Grouping Data with Transact-SQL | MCSE Training Guide (70-229). Designing and Implementing Databases with MicrosoftR SQL ServerT 2000 Enterprise Edition

Group data using Transact- SQL .

SQL Server is all about reporting. If you think that the database you're designing is for storing data, you are looking at design from the wrong angle.

Reporting is typically how things come out of the database. If your database is for a payroll system, reporting is how it prints checks. If your database is for a cargo shipping application, then reporting is how it prints invoices and how many widgets the company will need to make next month if sales continue at the same rate. Reporting is what makes money for companies. Without effective ways of reading and presenting data, there are no payroll checks, shipping invoices, or sales projections.

Reporting is being able to count things, average things, find maximum values, and find minimum values, and do all that over different categories of data. If you've ever been involved in a report design, then you know that most reports are all about grouping different entities together and describing how those entities behave. How many widgets did we sell last month, what was the average cost to produce, and what was the average selling price? Those are the things that drive how business is done.
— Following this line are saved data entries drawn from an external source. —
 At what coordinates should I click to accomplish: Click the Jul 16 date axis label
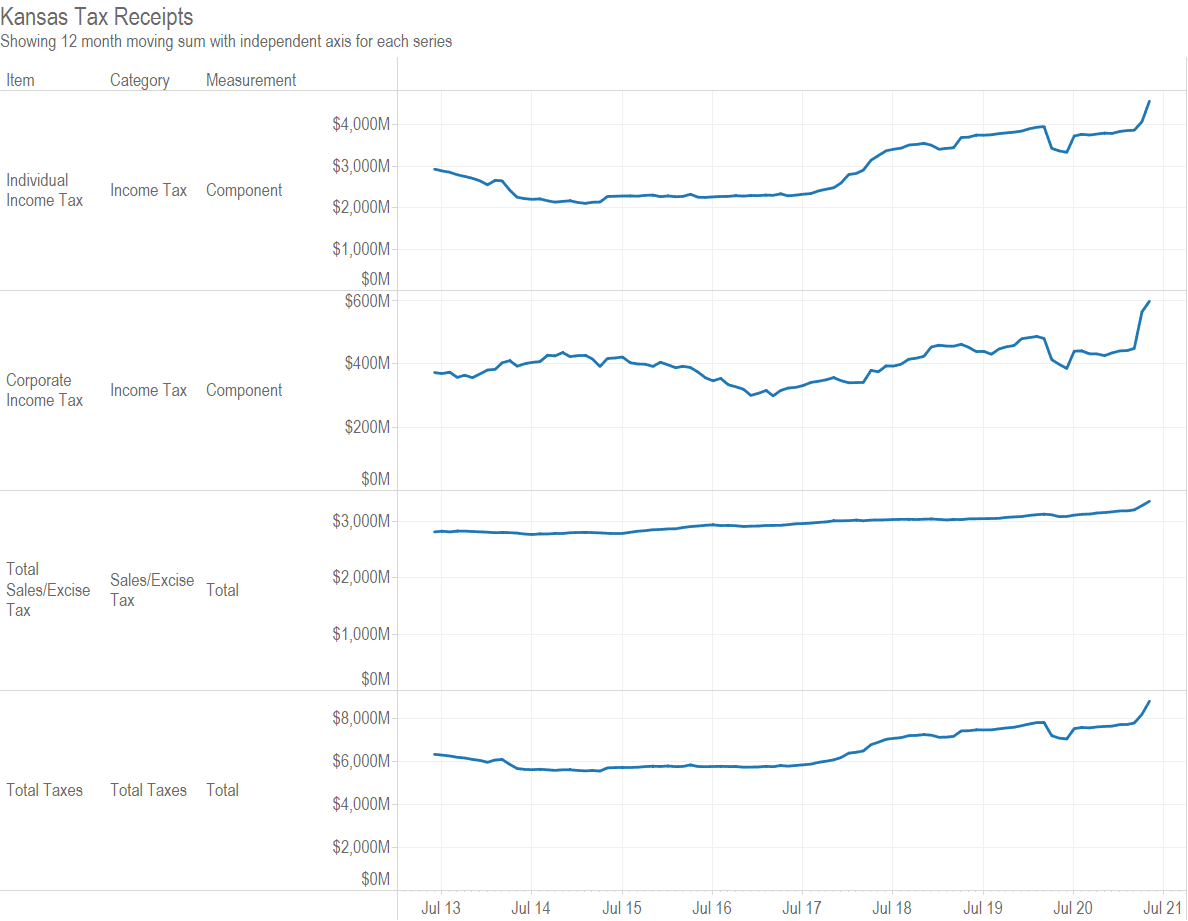712,908
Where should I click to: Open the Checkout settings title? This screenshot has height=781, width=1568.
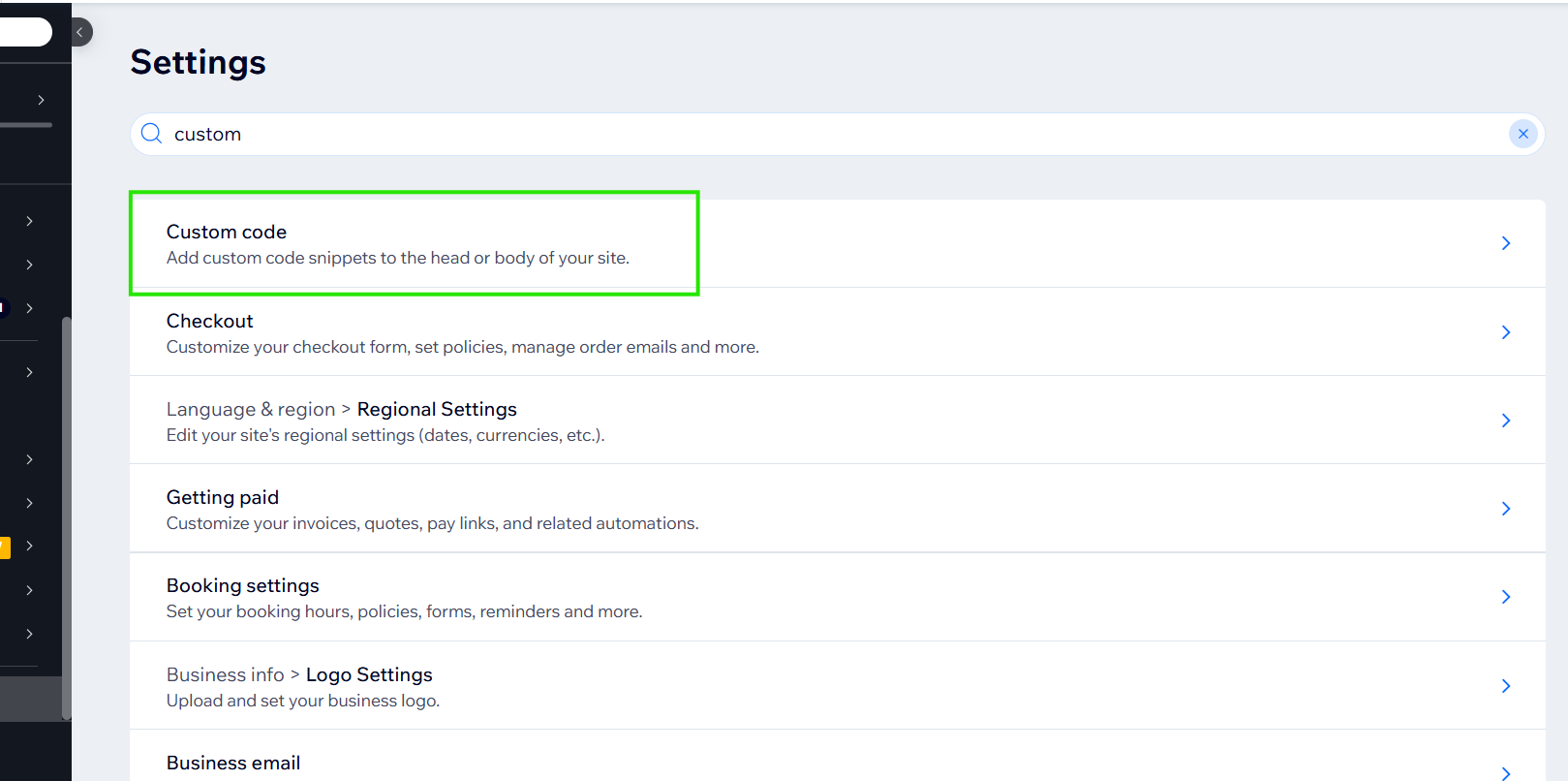tap(209, 322)
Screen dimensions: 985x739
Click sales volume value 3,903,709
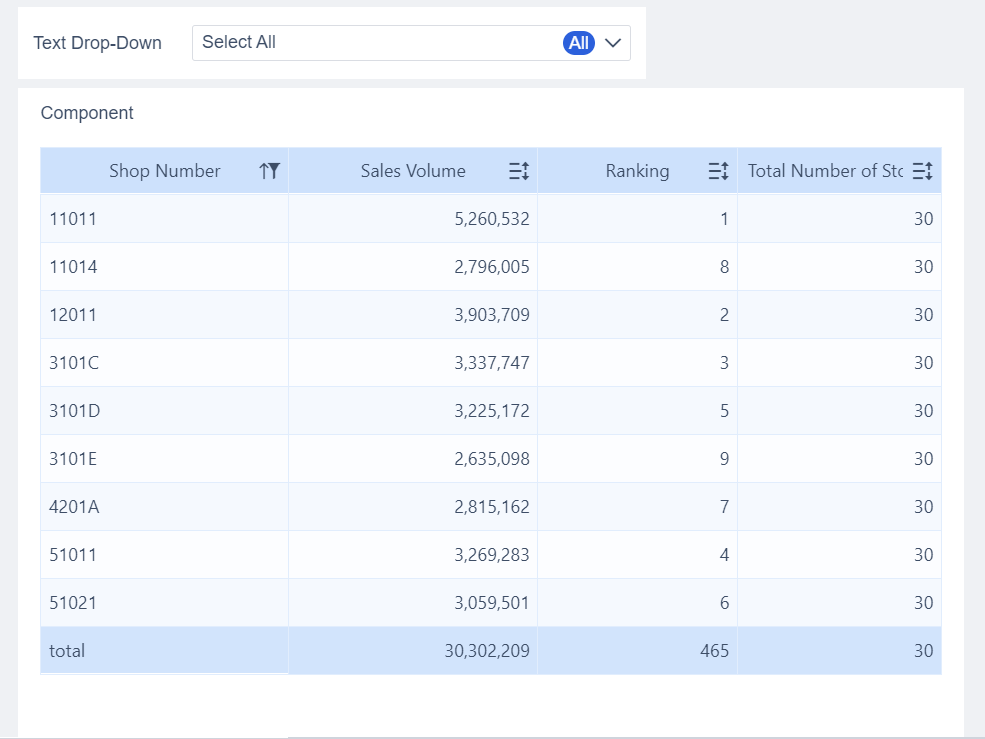pyautogui.click(x=491, y=315)
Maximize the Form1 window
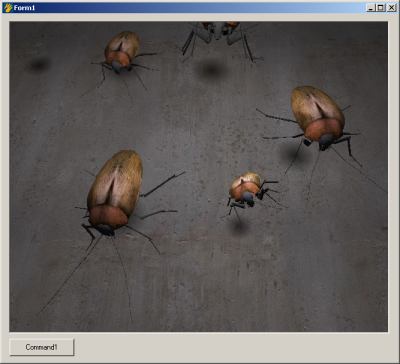Viewport: 400px width, 364px height. click(x=381, y=8)
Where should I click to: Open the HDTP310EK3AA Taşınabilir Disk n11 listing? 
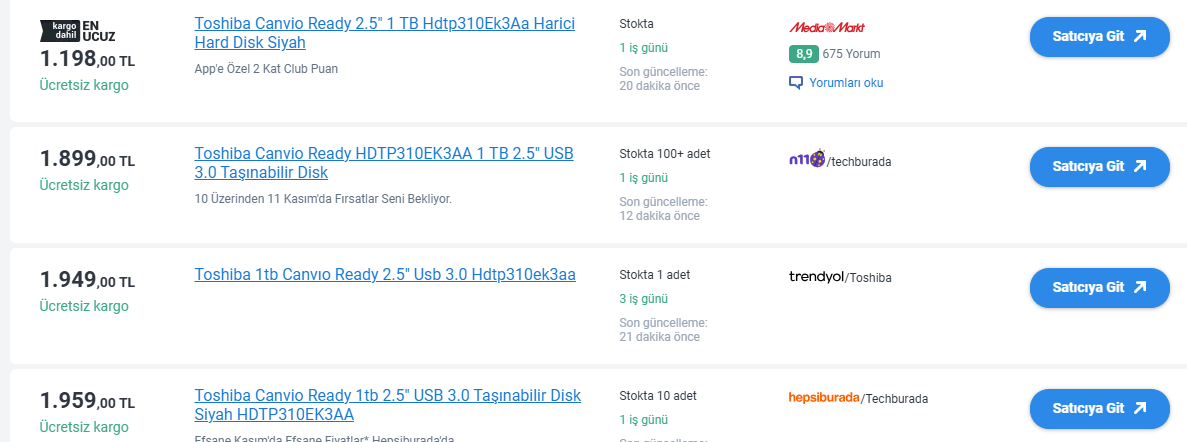click(384, 163)
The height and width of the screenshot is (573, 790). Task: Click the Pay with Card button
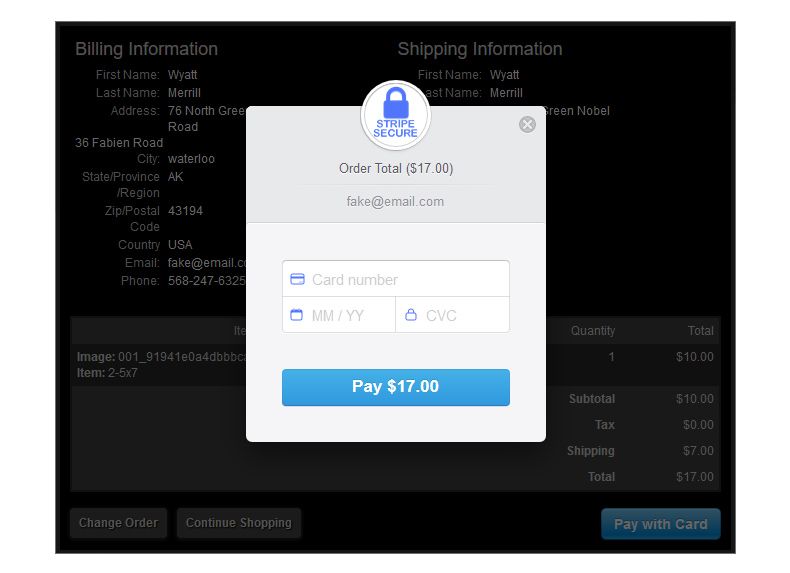(x=660, y=524)
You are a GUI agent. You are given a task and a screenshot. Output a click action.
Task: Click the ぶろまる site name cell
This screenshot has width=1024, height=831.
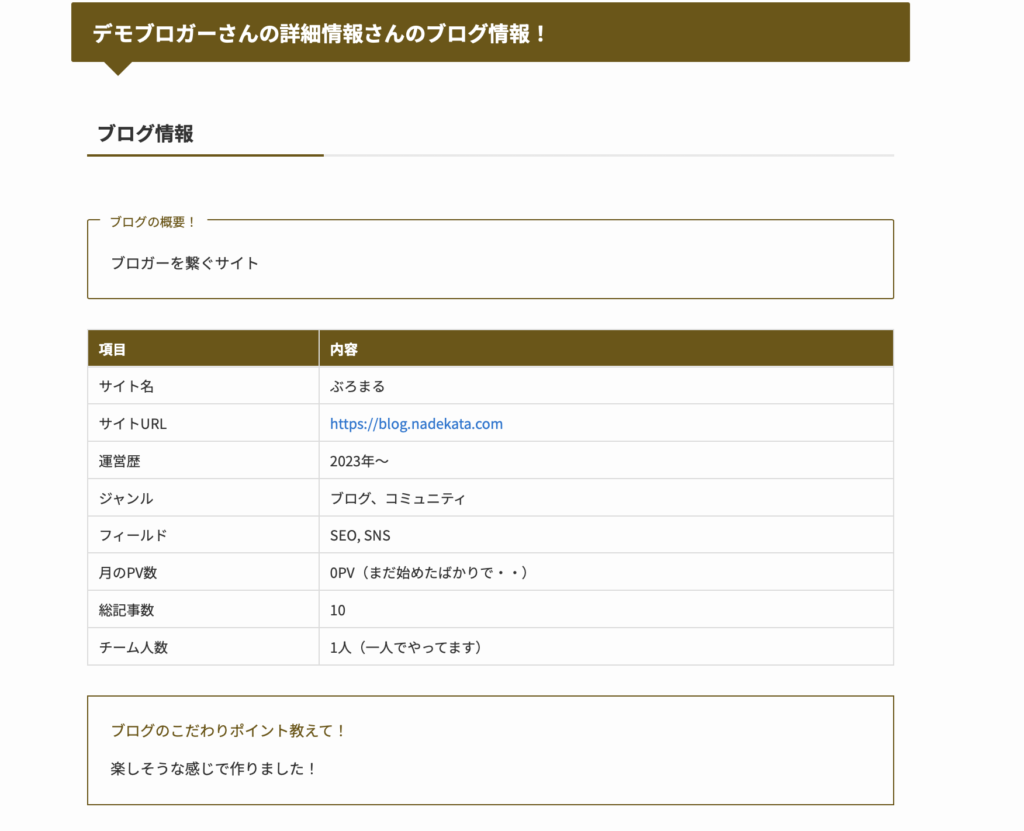pos(357,386)
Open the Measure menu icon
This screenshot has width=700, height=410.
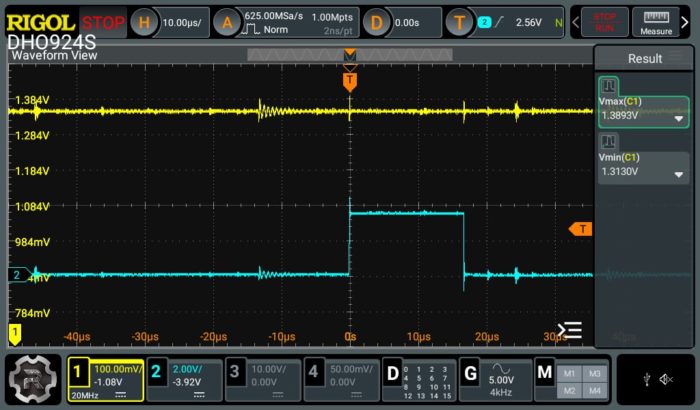tap(656, 22)
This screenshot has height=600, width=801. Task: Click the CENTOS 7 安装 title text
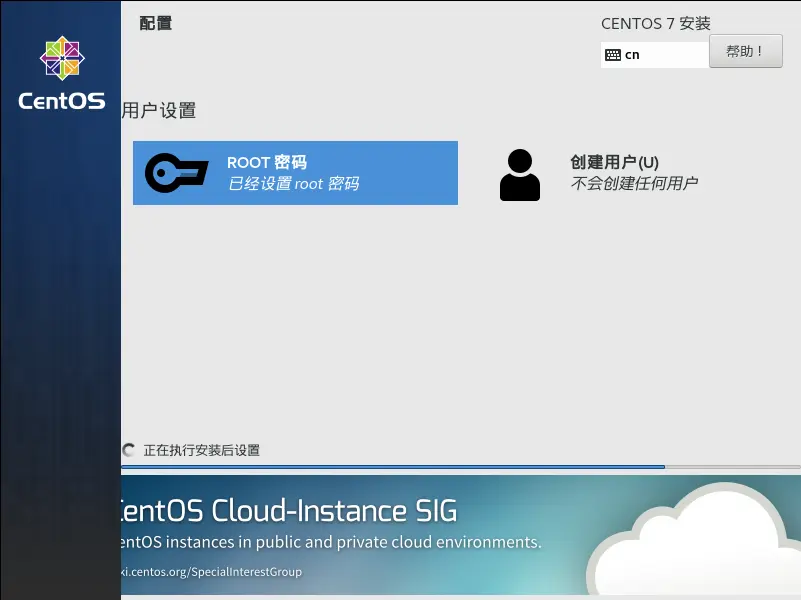click(x=656, y=23)
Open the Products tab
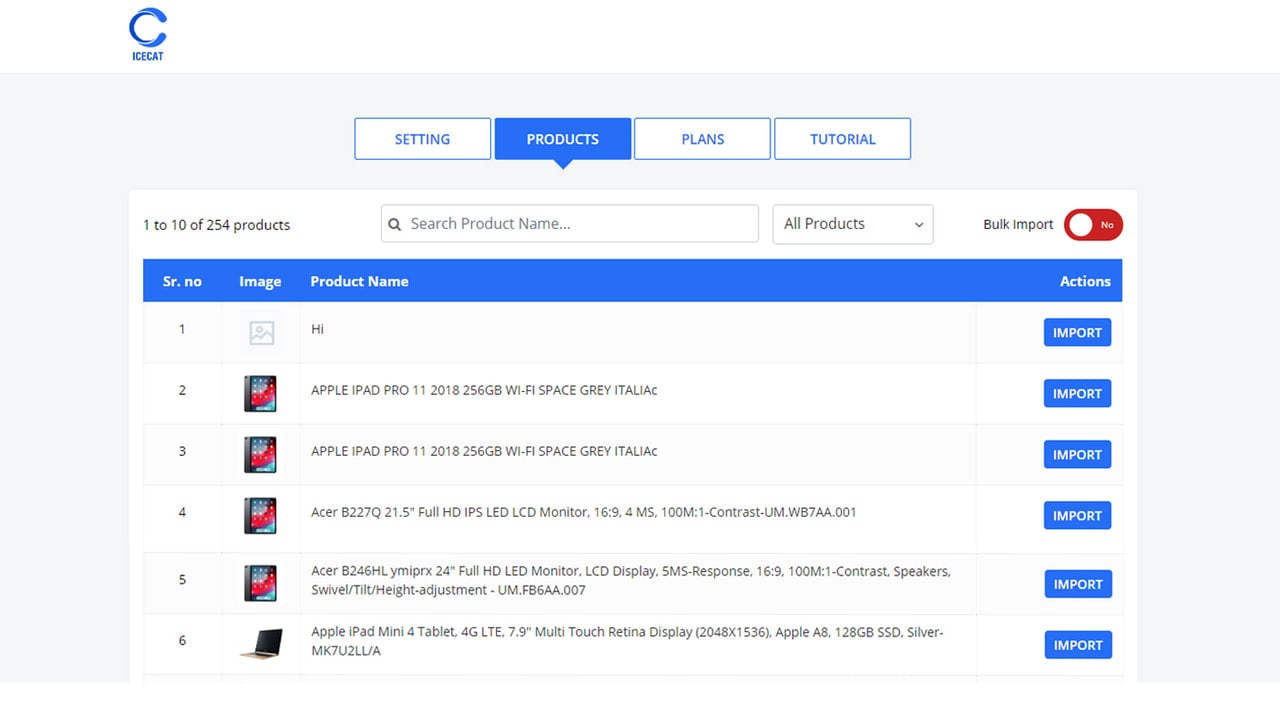Screen dimensions: 1280x720 click(563, 139)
This section is going to cover big topics. It describes how to aggregate data, how to perform operations on those aggregates, and how to do computations across aggregates. Remember, it's all about the slice and dice.

Aggregate Functions

Aggregate functions are functions that provide summary data about sets. Questions like "How many rows are in that table?" "How many widgets did we sell last week?" and "What is the average price we charged for a widget?" are all answered with aggregate functions. Table 5.1 provides a list and a brief description of each aggregate function. This section also covers what they do and their syntax.

Table 5.1. Aggregate Functions

Function	Description
`AVG()`	Average value of the group.
`BINARY_CHECKSUM()` , `CHECKSUM()` , and `CHECKSUM_AGG()`	Return a number representing the value of the data in the group. Useful for detecting data changes.
`COUNT()` , `COUNT_BIG()`	Number of objects in the group.
`MAX()`	Maximum value of the group.
`MIN()`	Minimum value of the group.
`SUM()`	Sum of the values in the group.
`STDEV()` , `STDEVP()`	Standard deviation of values in the group.
`VAR()` , `VARP()`	Variance of the values in the group.

Aggregate functions take one of three types of arguments. Some take a simple wildcard (*). This means that the operation either doesn't apply to rows, or it should apply to all rows. Look at the following statement, for example:

 SELECT COUNT(*) FROM Person

This example returns the number of rows in the Person table. The number of rows that are in the table is independent of any individual column. The COUNT() functions and the CHECKSUM() functions work this way. It applies the function across the entire group, regardless of the content of each row.

All the functions take a column name as an argument, and then the aggregate applies only to that column. You could have used this in the preceding query:

 SELECT COUNT(PersonID) FROM Person

This example returns the number of not-null PersonIDs in the table.

Some functions enable you to apply the function to distinct values only. For example, if you want a count of the distinct values in a table, you can use COUNT (DISTINCT LastName) , which provides a count of the number of distinct last names . The COUNT , AVG , and SUM functions support this and actually do something with it. MIN and MAX support it, but it doesn't mean anything; it is included only for SQL-92 compliance.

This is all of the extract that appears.